=== Begin Enclosure ===

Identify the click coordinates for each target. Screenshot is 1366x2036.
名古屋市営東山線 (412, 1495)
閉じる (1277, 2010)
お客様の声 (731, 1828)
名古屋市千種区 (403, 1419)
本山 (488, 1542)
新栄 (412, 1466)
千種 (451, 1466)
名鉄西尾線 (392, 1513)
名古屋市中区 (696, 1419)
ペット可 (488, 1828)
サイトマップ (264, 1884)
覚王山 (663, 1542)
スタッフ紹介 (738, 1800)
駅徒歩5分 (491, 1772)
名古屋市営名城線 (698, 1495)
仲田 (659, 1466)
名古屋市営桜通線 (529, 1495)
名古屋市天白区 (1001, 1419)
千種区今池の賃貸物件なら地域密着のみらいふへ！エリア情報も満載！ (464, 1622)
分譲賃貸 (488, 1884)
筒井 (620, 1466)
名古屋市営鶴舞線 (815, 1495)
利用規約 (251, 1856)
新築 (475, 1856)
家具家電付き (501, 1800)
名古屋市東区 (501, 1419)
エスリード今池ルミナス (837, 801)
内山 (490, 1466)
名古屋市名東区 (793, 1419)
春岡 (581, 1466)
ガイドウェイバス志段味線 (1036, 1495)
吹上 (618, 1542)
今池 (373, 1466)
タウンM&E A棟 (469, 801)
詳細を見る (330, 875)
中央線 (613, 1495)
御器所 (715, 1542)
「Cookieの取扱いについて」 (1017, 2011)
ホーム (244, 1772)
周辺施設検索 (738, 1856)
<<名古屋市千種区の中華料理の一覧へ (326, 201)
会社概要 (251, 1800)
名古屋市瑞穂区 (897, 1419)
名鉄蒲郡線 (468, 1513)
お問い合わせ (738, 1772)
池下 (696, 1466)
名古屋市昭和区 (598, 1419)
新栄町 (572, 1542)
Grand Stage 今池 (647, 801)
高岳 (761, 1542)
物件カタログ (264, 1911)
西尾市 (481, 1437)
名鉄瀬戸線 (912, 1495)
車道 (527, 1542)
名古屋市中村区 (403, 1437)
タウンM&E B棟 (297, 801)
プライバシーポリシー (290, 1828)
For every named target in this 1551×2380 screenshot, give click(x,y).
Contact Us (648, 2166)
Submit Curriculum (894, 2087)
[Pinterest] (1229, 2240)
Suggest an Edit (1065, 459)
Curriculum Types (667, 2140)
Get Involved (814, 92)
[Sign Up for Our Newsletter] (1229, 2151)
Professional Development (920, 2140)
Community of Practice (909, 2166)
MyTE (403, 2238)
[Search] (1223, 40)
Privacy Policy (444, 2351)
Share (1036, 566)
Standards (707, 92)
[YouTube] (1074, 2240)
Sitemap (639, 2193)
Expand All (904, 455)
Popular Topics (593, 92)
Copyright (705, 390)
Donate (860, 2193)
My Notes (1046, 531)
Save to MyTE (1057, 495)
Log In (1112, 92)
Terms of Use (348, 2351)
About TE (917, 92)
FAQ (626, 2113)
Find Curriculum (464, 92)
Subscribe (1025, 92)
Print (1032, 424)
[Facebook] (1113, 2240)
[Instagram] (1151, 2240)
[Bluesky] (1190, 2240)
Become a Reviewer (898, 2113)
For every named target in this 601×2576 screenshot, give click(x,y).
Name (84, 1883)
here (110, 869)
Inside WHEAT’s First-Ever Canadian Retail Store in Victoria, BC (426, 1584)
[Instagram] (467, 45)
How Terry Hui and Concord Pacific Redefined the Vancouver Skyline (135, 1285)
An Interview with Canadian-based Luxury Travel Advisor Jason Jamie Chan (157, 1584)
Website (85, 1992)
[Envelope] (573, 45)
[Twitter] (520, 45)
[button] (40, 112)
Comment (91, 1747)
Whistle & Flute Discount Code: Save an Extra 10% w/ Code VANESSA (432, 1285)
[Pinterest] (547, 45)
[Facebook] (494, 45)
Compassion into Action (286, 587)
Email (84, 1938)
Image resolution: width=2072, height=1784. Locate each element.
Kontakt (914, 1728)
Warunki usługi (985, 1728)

=== End Enclosure ===

Your task:
What is the number of lines in the entries above that contain the string "this"? Reply with the number and nothing more.

Response area:
2